Incatenai il suo sguardo al mio.
iniziai a passare la mano sul mio collo per poi farla scendere sulla  spalla, mantenendo il contatto visivo.
Poi, con un sorriso, feci scivolare la manica del mio vestito, lasciandolo cadere a terra.
Spalancò gli occhi mentre le labbra si contraevano.
Aveva davvero sperato di vedermi chinare al loro potere senza fare nulla?
Sentii un rumore, uno scroscio alle mie spalle: le docce erano state attive.
Lanciai un'ultima occhiata alle mie spalle per poi gettarmi sotto l'acqua.
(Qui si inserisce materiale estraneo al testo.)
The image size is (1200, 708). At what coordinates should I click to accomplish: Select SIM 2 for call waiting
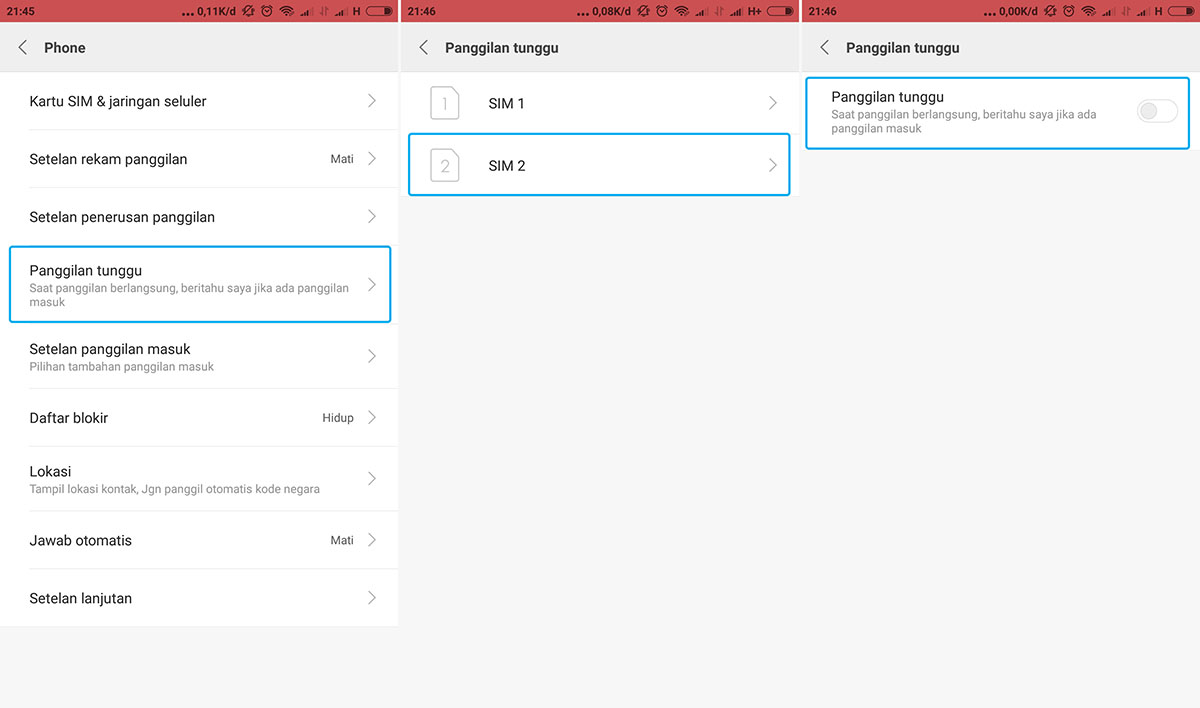tap(599, 165)
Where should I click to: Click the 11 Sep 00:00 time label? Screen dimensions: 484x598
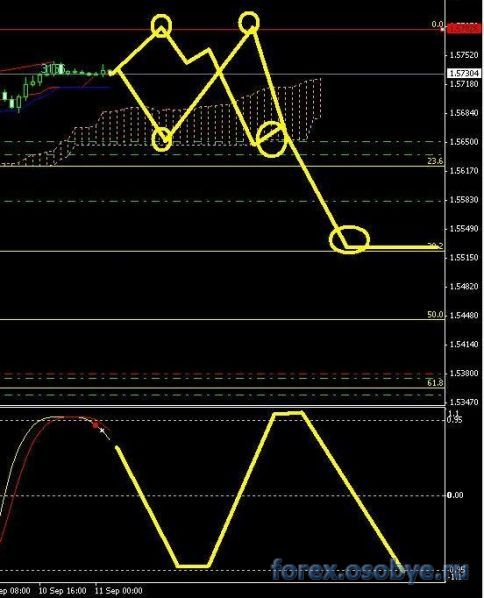tap(119, 591)
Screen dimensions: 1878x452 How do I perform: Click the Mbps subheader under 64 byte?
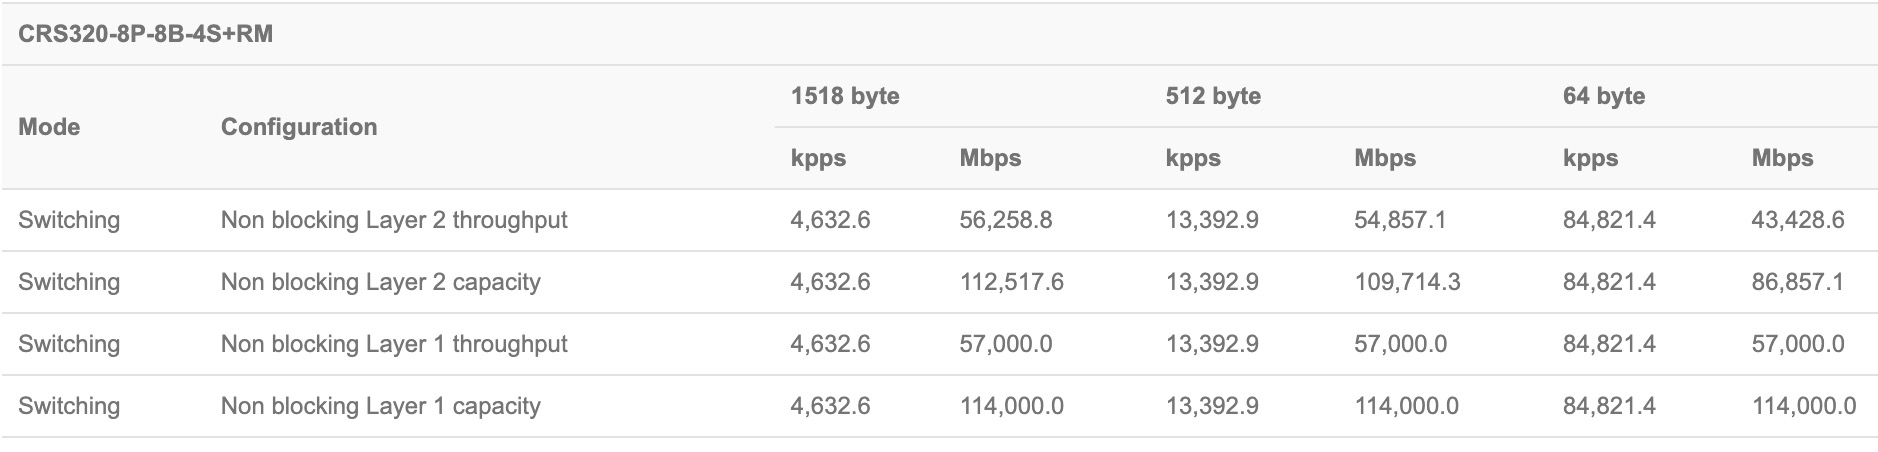1782,158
Fu come se tanti piccoli spilli freddi mi trapassassero la pelle: l'acqua che scendeva dai tubi era... ghiacciata.
Oh, sì ghiacciata era veramente il termine più adatto.
Dalle aperture da cui scaturivano i getti pendevano alcuni ghiaccioli: il freddo aveva gelato le gocce, che ora pendevano su di noi, testimoni inermi di ciò che stava accadendo, cristalli bellissimi ma letali.
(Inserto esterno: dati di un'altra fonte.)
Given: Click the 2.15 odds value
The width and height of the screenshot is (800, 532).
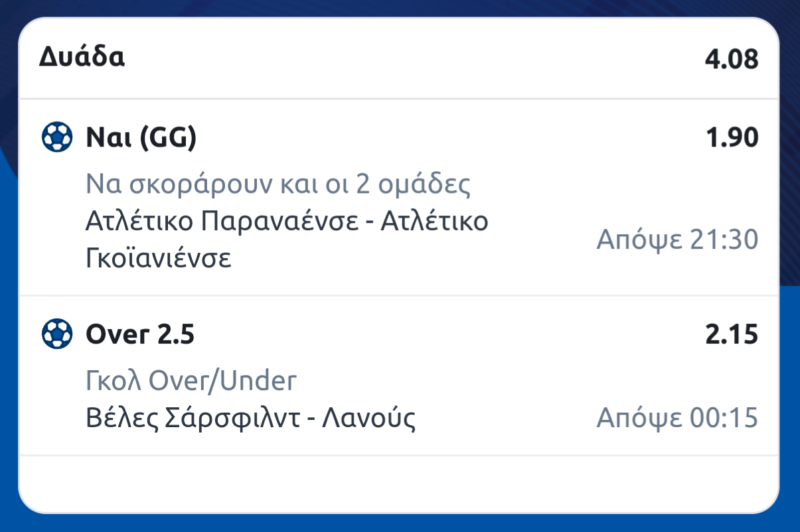Looking at the screenshot, I should 732,334.
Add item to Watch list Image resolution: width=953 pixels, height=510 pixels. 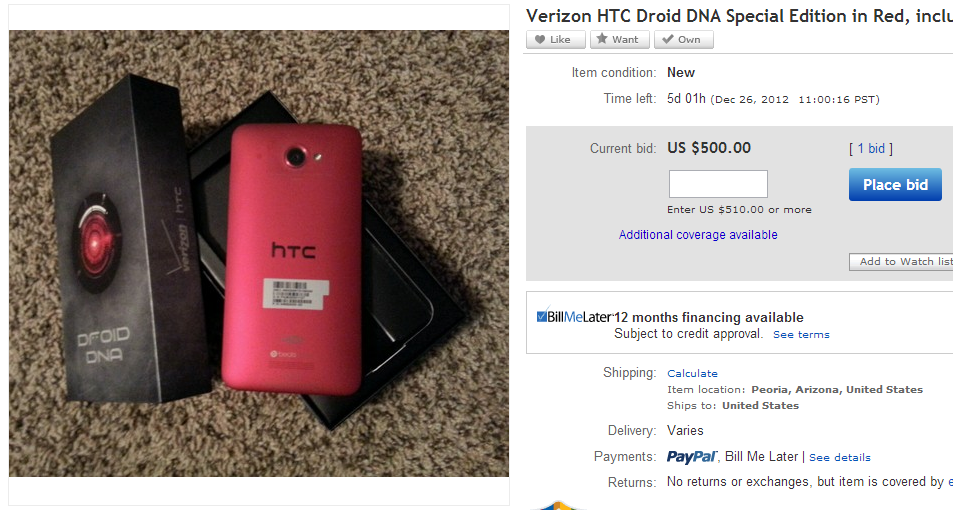pos(902,262)
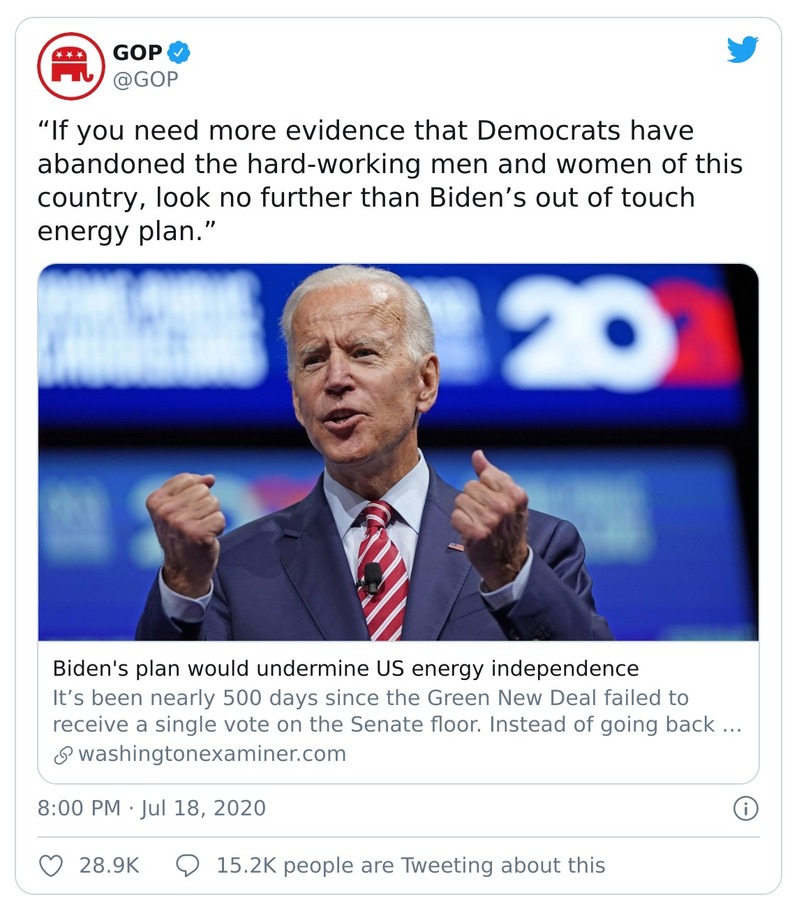Open the washingtonexaminer.com domain link
Screen dimensions: 799x911
click(211, 754)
Vidi la ragazzina di prima piangere e tremare sotto l’acqua.
Stringeva  fra le dita capelli corti, che le dovevano essere stati appena tagliati,  tirandoli verso l’alto.
Dai suoi grandi occhi color cioccolato uscivano lacrime che si mischiavano con l’acqua della doccia.
 Mi avvicinai a lei e d’istinto le poggiai una mano sulla spalla.
Puntò i suoi occhioni verso di me: il viso dai tratti infantili era scosso dal tremito del labbro inferiore.
Danti a me rividi la mia sorellina, quando i nostri genitori vennero uccisi dai soldati.
 L’abbracciai, stringendola forte, come avevo fatto con lei.
-Sssh, andrà tutto bene. Andrà tutto bene, piccola- le sussurrai all’orecchio, accarezzandole la testolina rasata.
-C.. come può andare tutto bene? Mia…mia madre è stata appena uccisa. Mio papà è morto… Non ho nessuno. Chi si occuperà di me?- singhiozzò sulla mia spalla.
M’allontanai  per  vederle il viso.
-Piccola, io sono Danielle. Come ti chiami?
-Mi chiamo Angela… i miei sono... erano-si corresse con un singhiozzo- italiani.
-Quanti anni hai?
-Tre...tredici. Ne avrei dovuti fare quattordici tra un po’. Io e mamma dovevamo festeggiare…
Le lacrime ricominciarono a scenderle dagli occhi.
La strinsi nuovamente a me, con più forza.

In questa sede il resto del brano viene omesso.